Nas últimas 24 horas, o hospital recebeu cerca de 90 pessoas por demanda espontânea, 40 em estado grave, com ventilação mecânica, mais 23 pacientes necessitando de oxigenação por máscara, que poderiam evoluir para ventilação mecânica. Por isso a decisão de restringir o atendimento. "No momento, essa atitude tomada ontem (quarta-feira) foi até para proteger a vida dos pacientes que estão lá e dos que estariam chegando, porque não tinha condições de atendimento", afirma.

Ao destacar que o hospital tem limites de estrutura, equipamentos e pessoal, ele explica que os recursos são finitos. "Por mais que aumente a capacidade de atendimento, sempre vai ser finito, ninguém consegue aumentar ao infinito", ressalta.

Paz reforça a importância da população seguir as recomendações das autoridades de saúde."Temos que insistir no distanciamento social, as pessoas têm que evitar aglomerações. A outra é que as pessoas individualmente pratiquem prevenção, usem máscaras, lavem as mãos seguidamente e evitem contato com pessoas contaminadas. E por último a vacinação que vai nos ajudar a diminuir essa demanda", frisa.

Foto: Ricardo Giusti 

Rede privada

Na rede privada, o crescimento da demanda na emergência obrigou o Hospital Moinhos de Vento a restringir o atendimento a casos graves. Chefe do Serviço de Emergência, Paulo Schmitz afirma que nos últimos 15 dias, houve aumento da gravidade da doença e da procura por atendimento.

"A emergência está sendo usada como apêndice da UTI. Nessa quarta-feira, a gente estava com 20 pacientes de UTI na emergência. É uma situação semelhante à enfrentada por hospitais públicos", compara.

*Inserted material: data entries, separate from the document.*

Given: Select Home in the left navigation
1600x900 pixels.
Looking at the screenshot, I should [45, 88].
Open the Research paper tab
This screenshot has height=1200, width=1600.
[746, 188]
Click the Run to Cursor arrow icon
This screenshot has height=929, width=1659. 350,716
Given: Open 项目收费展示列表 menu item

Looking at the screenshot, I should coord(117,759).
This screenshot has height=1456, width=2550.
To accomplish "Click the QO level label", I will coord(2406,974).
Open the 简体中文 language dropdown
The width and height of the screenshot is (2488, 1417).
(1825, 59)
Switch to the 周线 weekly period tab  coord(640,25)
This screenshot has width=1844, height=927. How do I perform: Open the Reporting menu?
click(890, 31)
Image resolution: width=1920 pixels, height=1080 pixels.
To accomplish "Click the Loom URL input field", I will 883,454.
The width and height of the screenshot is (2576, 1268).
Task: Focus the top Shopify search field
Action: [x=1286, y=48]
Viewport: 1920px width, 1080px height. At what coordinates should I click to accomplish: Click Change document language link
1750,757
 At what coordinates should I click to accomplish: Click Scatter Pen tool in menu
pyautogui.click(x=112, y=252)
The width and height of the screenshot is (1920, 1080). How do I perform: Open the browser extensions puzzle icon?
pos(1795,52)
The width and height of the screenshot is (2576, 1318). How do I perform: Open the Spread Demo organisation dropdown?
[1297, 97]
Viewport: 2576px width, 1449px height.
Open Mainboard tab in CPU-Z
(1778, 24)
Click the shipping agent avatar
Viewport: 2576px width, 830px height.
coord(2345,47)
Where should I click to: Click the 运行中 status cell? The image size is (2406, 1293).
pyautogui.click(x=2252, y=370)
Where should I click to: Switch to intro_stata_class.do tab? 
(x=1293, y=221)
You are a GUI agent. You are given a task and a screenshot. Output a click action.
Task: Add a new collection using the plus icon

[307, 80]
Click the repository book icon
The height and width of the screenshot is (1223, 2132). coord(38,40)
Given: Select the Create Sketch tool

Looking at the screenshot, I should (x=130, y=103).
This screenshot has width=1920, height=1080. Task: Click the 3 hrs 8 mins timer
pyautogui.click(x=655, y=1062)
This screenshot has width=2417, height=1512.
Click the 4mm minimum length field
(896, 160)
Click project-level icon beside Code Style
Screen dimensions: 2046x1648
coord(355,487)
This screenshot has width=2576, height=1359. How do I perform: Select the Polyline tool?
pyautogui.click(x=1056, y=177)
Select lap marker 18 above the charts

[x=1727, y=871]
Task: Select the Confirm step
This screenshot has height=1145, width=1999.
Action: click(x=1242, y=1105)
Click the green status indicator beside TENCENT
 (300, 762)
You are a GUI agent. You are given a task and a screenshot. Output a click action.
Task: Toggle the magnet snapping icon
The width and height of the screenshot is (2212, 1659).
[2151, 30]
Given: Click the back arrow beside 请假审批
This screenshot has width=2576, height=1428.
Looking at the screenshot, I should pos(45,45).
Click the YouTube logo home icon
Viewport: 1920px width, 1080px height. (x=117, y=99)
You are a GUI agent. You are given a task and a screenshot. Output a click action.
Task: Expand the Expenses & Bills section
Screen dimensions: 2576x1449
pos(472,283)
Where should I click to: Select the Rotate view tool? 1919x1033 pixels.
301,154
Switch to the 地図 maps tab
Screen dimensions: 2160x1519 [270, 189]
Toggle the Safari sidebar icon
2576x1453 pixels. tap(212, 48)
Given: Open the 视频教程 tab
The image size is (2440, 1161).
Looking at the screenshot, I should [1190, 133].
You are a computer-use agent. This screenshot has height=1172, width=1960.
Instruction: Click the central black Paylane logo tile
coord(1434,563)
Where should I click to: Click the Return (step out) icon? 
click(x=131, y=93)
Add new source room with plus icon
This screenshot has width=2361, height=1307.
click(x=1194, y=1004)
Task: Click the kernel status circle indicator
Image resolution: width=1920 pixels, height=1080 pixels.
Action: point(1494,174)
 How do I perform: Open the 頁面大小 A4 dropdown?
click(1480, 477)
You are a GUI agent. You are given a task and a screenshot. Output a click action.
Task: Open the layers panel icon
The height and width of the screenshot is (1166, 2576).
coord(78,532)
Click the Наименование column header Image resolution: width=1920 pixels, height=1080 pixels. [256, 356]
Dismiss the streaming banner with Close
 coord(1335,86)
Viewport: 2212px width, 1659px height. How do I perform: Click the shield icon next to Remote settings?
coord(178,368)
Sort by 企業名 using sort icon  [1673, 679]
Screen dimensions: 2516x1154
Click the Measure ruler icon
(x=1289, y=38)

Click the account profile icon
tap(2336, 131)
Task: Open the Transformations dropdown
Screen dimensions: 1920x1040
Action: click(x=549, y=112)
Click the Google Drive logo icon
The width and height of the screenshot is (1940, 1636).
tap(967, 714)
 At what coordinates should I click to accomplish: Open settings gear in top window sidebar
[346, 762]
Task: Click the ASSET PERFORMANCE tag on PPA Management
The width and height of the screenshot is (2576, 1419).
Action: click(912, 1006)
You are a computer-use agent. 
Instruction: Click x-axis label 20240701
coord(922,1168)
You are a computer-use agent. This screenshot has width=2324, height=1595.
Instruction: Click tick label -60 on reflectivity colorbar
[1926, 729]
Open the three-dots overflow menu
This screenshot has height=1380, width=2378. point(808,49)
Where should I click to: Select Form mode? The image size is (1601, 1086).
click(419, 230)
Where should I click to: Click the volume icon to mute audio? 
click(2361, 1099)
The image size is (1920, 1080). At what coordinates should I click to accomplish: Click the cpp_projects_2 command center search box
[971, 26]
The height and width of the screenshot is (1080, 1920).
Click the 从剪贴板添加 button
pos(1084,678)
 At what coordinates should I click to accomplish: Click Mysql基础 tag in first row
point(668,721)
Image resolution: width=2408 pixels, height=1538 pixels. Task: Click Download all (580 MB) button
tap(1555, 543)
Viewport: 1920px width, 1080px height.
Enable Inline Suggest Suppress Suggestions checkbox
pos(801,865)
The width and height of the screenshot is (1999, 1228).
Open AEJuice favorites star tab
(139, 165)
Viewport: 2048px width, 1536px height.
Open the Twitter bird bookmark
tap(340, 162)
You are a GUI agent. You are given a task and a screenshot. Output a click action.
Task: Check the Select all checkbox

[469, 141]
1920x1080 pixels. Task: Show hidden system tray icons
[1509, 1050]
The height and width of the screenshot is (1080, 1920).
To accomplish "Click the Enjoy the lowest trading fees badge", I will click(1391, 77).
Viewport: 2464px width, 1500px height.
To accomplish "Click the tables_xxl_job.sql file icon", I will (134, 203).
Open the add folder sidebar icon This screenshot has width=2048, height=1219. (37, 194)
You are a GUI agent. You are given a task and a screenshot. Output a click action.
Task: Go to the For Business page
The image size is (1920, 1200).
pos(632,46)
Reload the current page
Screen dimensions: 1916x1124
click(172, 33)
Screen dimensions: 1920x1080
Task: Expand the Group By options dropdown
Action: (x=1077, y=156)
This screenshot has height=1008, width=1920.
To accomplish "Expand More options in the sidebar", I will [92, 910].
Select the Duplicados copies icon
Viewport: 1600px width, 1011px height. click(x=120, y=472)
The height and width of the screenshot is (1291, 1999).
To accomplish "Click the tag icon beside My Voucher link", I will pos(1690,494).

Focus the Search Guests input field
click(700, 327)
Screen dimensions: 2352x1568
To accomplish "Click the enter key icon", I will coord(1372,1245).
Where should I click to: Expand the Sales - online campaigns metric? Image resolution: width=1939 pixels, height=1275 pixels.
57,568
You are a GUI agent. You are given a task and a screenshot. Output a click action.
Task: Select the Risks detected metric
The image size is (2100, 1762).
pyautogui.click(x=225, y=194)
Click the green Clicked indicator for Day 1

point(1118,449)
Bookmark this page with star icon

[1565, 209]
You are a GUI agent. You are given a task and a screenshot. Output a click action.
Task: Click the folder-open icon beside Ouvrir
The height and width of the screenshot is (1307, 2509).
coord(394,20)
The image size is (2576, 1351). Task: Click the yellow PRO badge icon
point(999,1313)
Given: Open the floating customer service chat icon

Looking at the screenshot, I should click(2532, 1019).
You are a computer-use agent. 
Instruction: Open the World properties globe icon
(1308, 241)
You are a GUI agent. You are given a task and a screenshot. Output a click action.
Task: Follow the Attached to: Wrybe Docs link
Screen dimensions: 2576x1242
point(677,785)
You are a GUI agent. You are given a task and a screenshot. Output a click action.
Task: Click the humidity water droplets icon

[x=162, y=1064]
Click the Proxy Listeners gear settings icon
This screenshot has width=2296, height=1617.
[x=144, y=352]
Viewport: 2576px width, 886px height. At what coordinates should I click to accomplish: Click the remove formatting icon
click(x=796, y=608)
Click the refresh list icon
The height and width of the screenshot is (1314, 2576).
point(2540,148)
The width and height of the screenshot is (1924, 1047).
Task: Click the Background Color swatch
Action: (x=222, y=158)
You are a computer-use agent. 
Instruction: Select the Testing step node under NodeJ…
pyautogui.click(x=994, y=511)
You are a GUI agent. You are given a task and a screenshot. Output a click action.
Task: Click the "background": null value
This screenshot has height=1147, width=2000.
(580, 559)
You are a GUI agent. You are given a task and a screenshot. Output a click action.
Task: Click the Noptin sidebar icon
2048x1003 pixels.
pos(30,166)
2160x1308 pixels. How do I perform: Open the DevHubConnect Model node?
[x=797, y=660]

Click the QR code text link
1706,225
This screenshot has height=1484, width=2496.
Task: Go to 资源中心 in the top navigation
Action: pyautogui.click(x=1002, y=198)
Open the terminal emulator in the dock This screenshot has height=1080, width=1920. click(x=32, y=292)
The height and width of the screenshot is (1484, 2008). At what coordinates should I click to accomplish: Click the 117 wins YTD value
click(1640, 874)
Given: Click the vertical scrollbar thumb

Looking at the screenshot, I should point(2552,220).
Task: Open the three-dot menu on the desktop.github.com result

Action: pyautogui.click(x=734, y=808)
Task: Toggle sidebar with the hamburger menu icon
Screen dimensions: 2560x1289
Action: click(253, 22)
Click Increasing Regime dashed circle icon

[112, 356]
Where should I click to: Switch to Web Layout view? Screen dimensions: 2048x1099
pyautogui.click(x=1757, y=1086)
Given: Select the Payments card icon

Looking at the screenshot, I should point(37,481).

Schmitz frisa que o Moinhos de Vento ampliou a estrutura da UTI, passando de 66 leitos para 106.

“Vírus não poupa ninguém”

Ao destacar a gravidade da situação da rede hospitalar, Schmitz ressalta que o “vírus não poupa” ninguém. "Pacientes com doenças leves não conseguimos atender. Recebemos muitas ligações do interior querendo transferir pacientes para emergência, mas temos negado", explica.

Ele afirma que restringir atendimento é uma das coisas mais “traumáticas” e garante que se a demanda por atendimento seguir em alta, o hospital pode adotar medidas ainda mais duras, a exemplo do Conceição e do Mãe de Deus, que fecharam atendimento na emergência. "Se as pessoas não continuarem respeitando o distanciamento social, nesse ritmo não vou ter respiradores (suficientes). Isso preocupa", alerta.

De acordo com Schmitz, apenas pessoas com sintomas graves, como febre alta e frequência respiratória mais alta, devem buscar atendimento. "A orientação é para que as pessoas com sintomas leves fiquem em casa, não procurem serviços médicos e busquem consultar via telemedicina", sugere.

No Hospital Mãe de Deus (HMD), o atendimento na Emergência e no Espaço Azul (exclusivo para pacientes com sintomas gripais) segue suspenso. Conforme a instituição, o objetivo é controlar o alto índice de ocupação das unidades de internação e no CTI. A Santa Casa de Misericórdia informa que as emergências para adultos estão funcionando com restrição, ou seja, atendendo apenas casos graves.